### Stored data
━━━━━━━━━━━━━━━━━━━━━━━━━━━━━━

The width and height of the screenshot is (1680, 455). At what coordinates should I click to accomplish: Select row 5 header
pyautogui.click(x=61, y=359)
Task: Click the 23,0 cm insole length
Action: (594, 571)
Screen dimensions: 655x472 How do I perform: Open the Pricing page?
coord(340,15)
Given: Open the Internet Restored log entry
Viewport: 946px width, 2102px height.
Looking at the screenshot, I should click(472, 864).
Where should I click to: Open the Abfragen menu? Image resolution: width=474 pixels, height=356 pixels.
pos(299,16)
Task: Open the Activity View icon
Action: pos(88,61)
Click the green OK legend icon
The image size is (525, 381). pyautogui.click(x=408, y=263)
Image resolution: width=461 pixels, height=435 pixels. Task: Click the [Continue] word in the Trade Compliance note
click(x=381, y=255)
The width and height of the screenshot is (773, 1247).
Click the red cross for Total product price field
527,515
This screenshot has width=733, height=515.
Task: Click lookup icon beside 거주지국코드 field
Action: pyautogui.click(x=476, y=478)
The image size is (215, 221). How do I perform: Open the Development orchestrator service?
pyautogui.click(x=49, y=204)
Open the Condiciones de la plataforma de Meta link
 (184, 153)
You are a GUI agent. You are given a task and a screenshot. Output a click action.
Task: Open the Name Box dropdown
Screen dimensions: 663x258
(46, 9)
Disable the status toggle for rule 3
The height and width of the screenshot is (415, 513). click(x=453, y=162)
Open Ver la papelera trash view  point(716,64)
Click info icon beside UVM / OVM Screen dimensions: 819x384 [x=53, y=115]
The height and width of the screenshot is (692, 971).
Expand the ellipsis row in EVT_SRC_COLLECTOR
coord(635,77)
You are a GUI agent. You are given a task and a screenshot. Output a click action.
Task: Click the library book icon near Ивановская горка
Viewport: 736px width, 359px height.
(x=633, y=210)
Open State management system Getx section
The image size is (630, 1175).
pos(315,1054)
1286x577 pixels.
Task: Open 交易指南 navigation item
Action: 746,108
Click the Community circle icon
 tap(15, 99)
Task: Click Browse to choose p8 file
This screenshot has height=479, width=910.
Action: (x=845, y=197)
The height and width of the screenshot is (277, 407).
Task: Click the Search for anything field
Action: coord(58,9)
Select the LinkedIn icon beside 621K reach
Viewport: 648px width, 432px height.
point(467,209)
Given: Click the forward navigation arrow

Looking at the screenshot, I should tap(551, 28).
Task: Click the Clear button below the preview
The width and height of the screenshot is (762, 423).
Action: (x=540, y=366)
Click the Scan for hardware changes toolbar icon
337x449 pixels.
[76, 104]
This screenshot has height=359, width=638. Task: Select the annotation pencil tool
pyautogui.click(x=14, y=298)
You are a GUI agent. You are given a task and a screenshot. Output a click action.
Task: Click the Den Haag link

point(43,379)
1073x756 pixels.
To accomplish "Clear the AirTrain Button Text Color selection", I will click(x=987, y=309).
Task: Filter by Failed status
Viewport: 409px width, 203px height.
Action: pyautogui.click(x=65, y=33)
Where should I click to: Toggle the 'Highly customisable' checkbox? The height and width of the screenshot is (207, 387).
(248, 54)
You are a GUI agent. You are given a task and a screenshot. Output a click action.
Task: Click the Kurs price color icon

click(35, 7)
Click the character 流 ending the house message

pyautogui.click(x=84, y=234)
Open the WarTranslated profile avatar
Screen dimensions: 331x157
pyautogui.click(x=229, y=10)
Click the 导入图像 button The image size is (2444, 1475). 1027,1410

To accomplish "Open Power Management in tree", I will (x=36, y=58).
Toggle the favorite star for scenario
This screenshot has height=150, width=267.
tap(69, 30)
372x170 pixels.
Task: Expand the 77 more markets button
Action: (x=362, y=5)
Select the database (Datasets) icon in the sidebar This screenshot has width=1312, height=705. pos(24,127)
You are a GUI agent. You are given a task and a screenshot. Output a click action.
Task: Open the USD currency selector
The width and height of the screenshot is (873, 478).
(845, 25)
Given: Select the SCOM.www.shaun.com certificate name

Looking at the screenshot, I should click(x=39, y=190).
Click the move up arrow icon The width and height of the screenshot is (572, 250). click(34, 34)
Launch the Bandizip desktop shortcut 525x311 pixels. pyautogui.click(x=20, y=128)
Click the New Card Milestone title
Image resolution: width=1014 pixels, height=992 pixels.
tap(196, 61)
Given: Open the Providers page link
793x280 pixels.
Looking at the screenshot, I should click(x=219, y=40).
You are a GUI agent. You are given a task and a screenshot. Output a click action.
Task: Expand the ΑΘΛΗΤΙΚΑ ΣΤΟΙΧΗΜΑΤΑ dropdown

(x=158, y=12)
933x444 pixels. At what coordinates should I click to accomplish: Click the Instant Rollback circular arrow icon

━━━━━━━━━━━━━━━━━━━━━━━━━━━━━━

### Task objective
Pick out every line in the items above that contains the word "dropdown", and copy each of those lines.

### Solved exercise
Task: Open the Name Box dropdown
Task: Expand the ΑΘΛΗΤΙΚΑ ΣΤΟΙΧΗΜΑΤΑ dropdown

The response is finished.